**What this task involves:**
In the material below, set out everything from the line containing "Given: Uncheck the" down to the line containing "Action: click(279, 307)" as a Markdown table, both of those lines included and blank lines left out. Use the columns "Number", which counts the rows, and "Line", which holds each line.

**Given entries:**
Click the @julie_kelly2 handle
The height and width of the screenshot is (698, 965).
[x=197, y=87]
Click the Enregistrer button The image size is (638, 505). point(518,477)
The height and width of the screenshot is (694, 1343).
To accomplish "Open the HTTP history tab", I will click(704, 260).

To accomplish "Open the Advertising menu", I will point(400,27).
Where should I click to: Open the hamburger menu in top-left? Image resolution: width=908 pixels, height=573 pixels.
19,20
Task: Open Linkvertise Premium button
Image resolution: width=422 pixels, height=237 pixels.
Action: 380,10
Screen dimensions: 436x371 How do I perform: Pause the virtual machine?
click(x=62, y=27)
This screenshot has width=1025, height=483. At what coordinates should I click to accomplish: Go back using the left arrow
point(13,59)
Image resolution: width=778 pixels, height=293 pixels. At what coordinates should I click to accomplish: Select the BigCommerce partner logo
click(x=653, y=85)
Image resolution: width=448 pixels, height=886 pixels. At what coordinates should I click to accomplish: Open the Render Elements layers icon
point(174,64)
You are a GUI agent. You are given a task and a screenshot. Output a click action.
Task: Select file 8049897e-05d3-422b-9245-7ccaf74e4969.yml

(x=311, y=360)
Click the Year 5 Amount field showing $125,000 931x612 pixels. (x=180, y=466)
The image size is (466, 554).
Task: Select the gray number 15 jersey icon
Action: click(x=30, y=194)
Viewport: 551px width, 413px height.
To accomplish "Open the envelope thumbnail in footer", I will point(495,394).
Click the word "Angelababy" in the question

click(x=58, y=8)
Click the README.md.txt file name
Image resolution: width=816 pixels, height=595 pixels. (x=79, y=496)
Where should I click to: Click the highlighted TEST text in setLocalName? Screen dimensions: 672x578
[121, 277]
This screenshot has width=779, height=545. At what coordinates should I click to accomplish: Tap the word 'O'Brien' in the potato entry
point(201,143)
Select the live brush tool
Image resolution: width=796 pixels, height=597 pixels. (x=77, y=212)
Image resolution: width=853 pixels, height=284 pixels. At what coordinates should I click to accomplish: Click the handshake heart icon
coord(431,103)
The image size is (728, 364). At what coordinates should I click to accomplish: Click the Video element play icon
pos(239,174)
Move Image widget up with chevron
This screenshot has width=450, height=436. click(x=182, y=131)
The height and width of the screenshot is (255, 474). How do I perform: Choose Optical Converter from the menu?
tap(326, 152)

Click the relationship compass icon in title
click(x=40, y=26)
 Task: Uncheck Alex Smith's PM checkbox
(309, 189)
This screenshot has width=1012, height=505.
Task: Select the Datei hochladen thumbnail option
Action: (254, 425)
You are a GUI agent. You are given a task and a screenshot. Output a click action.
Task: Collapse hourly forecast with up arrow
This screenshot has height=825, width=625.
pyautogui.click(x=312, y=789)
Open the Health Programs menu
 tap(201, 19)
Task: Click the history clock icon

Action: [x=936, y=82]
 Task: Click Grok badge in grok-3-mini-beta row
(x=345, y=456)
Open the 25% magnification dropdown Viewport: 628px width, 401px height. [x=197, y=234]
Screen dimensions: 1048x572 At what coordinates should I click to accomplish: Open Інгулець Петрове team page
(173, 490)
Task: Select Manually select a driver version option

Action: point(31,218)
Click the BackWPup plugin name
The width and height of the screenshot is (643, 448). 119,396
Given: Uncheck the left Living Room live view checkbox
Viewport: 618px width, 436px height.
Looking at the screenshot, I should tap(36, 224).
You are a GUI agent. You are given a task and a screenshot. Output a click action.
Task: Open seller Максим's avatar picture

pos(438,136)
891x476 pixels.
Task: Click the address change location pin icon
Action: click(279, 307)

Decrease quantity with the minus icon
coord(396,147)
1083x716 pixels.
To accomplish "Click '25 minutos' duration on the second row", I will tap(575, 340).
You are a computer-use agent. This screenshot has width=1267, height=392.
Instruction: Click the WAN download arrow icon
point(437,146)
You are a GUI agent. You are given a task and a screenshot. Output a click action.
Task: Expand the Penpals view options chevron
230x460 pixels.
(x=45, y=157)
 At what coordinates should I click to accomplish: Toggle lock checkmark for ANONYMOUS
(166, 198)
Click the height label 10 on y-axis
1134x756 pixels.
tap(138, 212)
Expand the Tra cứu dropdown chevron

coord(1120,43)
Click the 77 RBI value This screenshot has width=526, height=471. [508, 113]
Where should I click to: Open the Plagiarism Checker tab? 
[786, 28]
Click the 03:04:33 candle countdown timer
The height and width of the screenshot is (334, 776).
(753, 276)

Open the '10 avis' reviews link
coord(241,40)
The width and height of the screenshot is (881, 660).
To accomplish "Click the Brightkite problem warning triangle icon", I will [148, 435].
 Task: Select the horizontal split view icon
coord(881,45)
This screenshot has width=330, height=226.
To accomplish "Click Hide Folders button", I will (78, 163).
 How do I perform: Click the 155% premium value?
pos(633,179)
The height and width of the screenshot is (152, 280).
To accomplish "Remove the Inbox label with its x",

**Exercise solution:**
| Number | Line |
|---|---|
| 1 | Given: Uncheck the left Living Room live view checkbox |
| 2 | Viewport: 618px width, 436px height. |
| 3 | Looking at the screenshot, I should tap(36, 224). |
| 4 | You are a GUI agent. You are given a task and a screenshot. Output a click action. |
| 5 | Task: Open seller Максим's avatar picture |
| 6 | pos(438,136) |
| 7 | 891x476 pixels. |
| 8 | Task: Click the address change location pin icon |
| 9 | Action: click(279, 307) |